"""

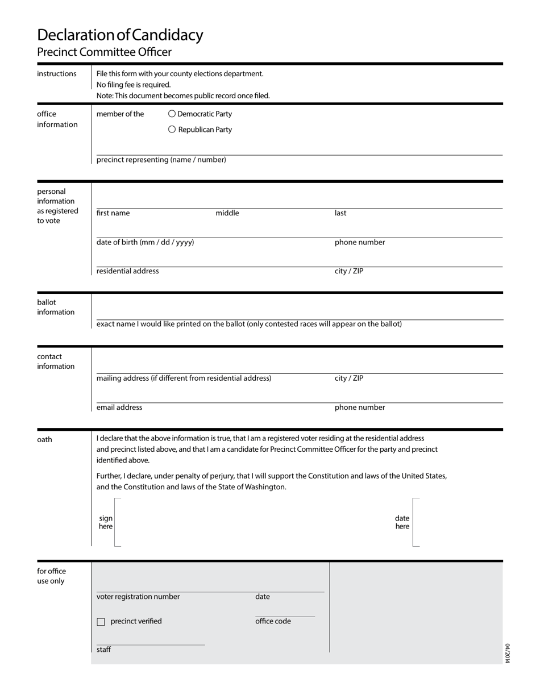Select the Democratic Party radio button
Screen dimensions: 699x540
coord(172,114)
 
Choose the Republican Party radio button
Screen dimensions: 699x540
coord(172,130)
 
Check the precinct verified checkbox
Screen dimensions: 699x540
coord(101,622)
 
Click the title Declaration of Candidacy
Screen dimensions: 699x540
coord(120,35)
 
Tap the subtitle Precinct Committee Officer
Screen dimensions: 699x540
coord(104,52)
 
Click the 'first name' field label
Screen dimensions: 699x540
coord(113,213)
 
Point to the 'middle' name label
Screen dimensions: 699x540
coord(227,213)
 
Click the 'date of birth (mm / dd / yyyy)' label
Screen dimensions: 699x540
coord(145,242)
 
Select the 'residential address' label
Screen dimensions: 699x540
coord(127,271)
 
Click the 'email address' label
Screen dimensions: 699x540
coord(119,407)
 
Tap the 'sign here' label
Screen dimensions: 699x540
coord(106,522)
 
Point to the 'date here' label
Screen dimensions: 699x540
coord(402,522)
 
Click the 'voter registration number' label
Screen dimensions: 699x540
coord(138,597)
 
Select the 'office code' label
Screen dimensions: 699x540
coord(273,621)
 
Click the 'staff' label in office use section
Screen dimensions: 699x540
coord(103,650)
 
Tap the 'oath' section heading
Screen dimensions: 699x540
coord(44,439)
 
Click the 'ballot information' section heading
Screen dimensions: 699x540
coord(56,307)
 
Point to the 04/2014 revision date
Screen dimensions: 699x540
coord(508,653)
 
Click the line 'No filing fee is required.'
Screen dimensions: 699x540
coord(134,85)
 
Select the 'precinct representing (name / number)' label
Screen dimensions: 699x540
coord(161,160)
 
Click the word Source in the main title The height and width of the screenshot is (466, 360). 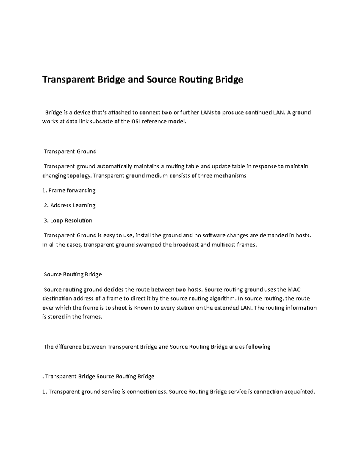[161, 80]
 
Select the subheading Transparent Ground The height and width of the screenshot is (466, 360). [70, 152]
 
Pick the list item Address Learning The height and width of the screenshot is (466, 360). [73, 206]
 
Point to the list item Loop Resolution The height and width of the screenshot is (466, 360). [71, 221]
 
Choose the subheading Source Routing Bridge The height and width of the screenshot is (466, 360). [73, 274]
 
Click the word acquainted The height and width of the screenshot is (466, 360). [300, 392]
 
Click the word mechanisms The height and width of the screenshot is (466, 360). [231, 176]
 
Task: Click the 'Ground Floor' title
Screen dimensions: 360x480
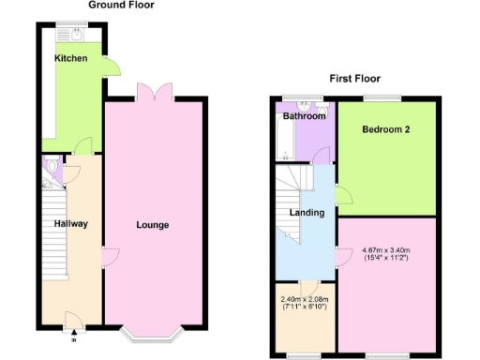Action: pos(121,6)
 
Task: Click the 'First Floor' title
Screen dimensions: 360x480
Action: pos(354,79)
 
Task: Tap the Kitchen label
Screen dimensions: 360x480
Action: pos(71,59)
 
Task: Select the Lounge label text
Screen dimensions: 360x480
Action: pos(152,225)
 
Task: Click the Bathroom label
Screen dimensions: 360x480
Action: pos(305,117)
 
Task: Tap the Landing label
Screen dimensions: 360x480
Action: pos(307,213)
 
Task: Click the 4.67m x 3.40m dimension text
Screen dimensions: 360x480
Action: pos(386,250)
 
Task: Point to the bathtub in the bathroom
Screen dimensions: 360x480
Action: pos(283,140)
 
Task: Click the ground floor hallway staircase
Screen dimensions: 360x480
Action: pos(56,230)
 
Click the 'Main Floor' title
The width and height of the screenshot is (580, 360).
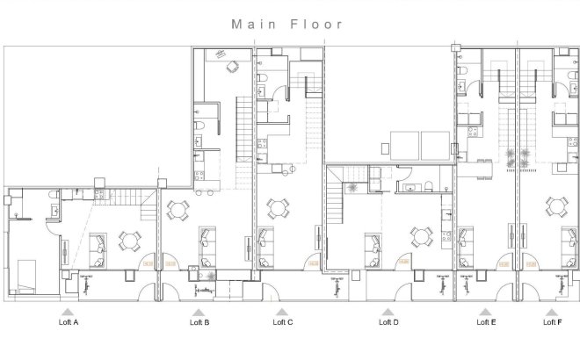pos(287,25)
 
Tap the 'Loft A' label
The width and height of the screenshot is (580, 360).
pos(69,323)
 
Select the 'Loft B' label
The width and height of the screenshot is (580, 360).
pos(199,323)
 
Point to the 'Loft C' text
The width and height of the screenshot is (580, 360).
pos(283,323)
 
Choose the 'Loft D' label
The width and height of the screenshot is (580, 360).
pos(388,323)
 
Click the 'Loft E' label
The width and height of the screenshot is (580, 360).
pos(485,323)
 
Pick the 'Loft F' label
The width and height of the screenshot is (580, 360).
pos(552,323)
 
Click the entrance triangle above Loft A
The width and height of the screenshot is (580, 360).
pos(69,311)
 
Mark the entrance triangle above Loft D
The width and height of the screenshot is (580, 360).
pos(388,311)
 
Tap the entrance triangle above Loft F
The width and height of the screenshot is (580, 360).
pos(552,311)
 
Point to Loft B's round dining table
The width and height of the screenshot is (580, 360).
pos(179,210)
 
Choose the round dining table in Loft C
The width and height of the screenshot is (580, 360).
pos(279,209)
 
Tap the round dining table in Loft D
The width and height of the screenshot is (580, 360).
pos(420,235)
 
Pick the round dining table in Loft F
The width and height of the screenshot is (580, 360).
pos(556,207)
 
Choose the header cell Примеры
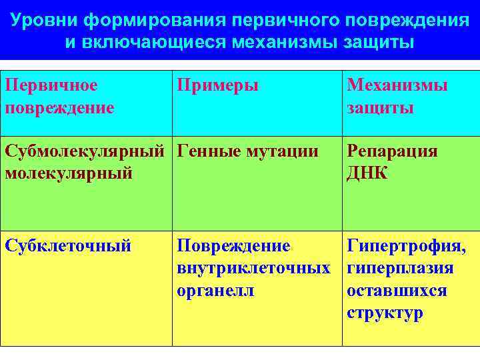click(x=217, y=85)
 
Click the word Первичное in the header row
click(x=51, y=85)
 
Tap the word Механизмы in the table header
click(x=397, y=85)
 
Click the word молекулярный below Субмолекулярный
click(x=69, y=173)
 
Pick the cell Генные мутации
click(x=247, y=151)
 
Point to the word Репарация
click(x=392, y=151)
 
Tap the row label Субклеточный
click(x=68, y=246)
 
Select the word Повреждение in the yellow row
click(x=233, y=246)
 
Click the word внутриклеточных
click(x=253, y=269)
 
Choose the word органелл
click(x=215, y=291)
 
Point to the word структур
click(x=385, y=313)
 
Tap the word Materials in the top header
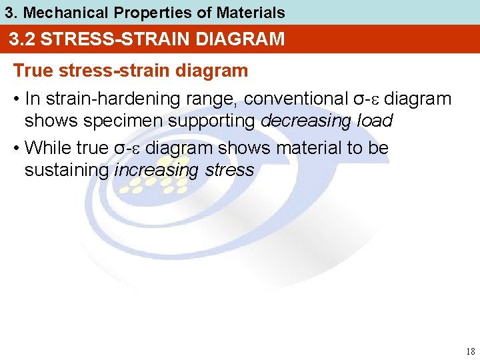[x=251, y=12]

"""

» Work required
Copy out every line of the records from the one containing "Select the subheading" down to the one containing "Click the word acquainted", both included, exactly as they appear.

» Solution for this problem
Select the subheading Transparent Ground The height and width of the screenshot is (466, 360). [70, 152]
 
Pick the list item Address Learning The height and width of the screenshot is (466, 360). [73, 206]
 
Point to the list item Loop Resolution The height and width of the screenshot is (466, 360). [71, 221]
 
Choose the subheading Source Routing Bridge The height and width of the screenshot is (466, 360). [73, 274]
 
Click the word acquainted The height and width of the screenshot is (466, 360). [300, 392]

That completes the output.